政府が復興計画の柱に掲げる高台への集団移転事業。
事業を進めるにあたっては、まず住民の合意形成が前提となる。
「もといた場所を離れたくない」と合意に応じない住民がいたり、被災から時間が経って避難先がばらばらになるうち、住民同士の意志確認がままならなくなり、合意形成が難航するケースも少なくない。東日本大震災でも、同様のケースが多く出てくると思われる。
すでに合意形成に漕ぎ着けた地区の例が、今後の参考になる。
震災以前の地域コミュニティが
早い合意形成を生んだ唐桑町舞根地区
気仙沼市唐桑町舞根〔もうね〕地区は、リアス式海岸の湾を臨む小さな集落。東日本大震災で52世帯のうち44世帯が津波による被害を受け、4人が亡くなった。

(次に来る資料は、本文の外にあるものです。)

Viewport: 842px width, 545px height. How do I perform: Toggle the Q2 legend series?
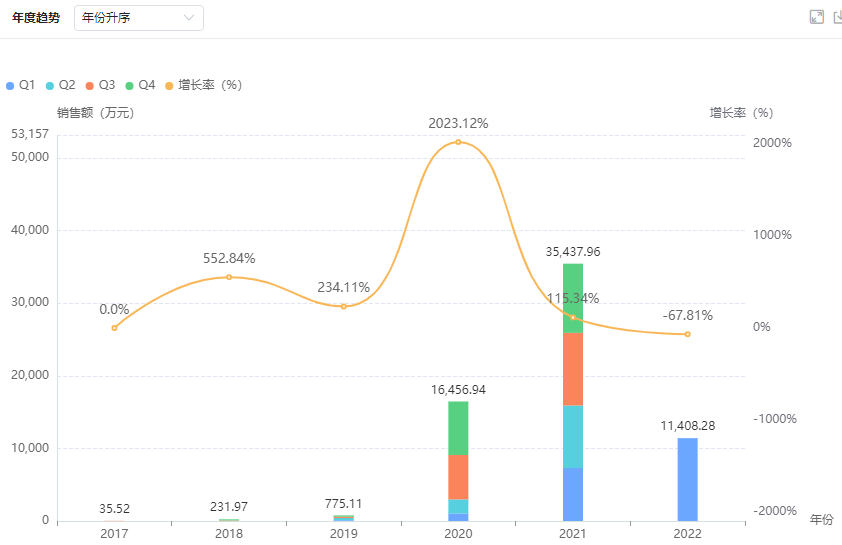(x=60, y=85)
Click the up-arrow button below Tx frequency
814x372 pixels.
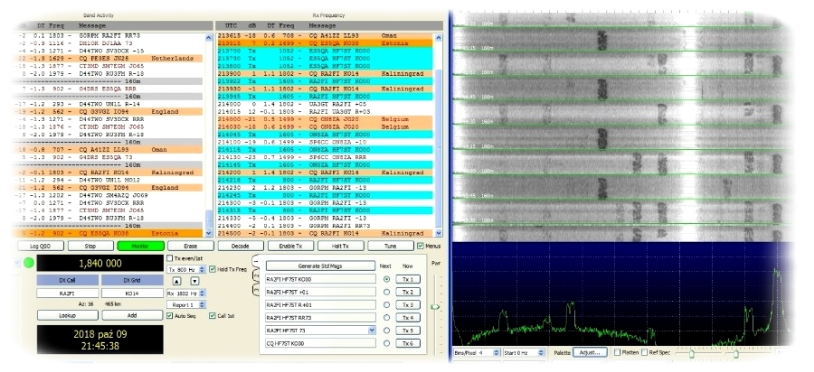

それでも住み慣れた地域でまた暮らしたいと、29世帯が近くの高台への集団移転を希望している。
住民の代表を務める畠山孝則さんによると、予想をはるかに超える被害に、もといた所には住めないと思ったが、これまで築いてきた地域の和を大切にしたいと、舞根の住民らと避難所で話し合いを重ねてきたという。
地域コミュニティを保ちながら住居を再建するにはどうすればよいか。津波を免れた8世帯とも協議し、地域がばらばらにならないよう、近くの高台へ集団移転する案をまとめた。畠山さんは「とにかく気持ちが冷めないうちに住民たちとの合意を形成したかった。被災から時間が経てば避難先も分かれ、話し合いすらままならなくなると思った」という。
3月末、集団移転の意志を伝えるために赴いた気仙沼市役所で、移転費用の一部を国が補助する「防災集団移転促進事業」のことを聞く。
この制度は、被災地で再被害の可能性がある地域のうち、「移転促進地域」に指定された区域内にある住居(10戸以上)に対して集団移転を促進するため、自治体に対して事業費の補助を行い、防災のための集団移転促進を図るというもの。移転用地の買取や造成費、住宅ローンの利子などを対象に、自治体が補助した金額の4分の3を国が支払う。自治体の借金を地方交付税で負担する分も含めると、実質的には約9割の費用を国が支払うことになる。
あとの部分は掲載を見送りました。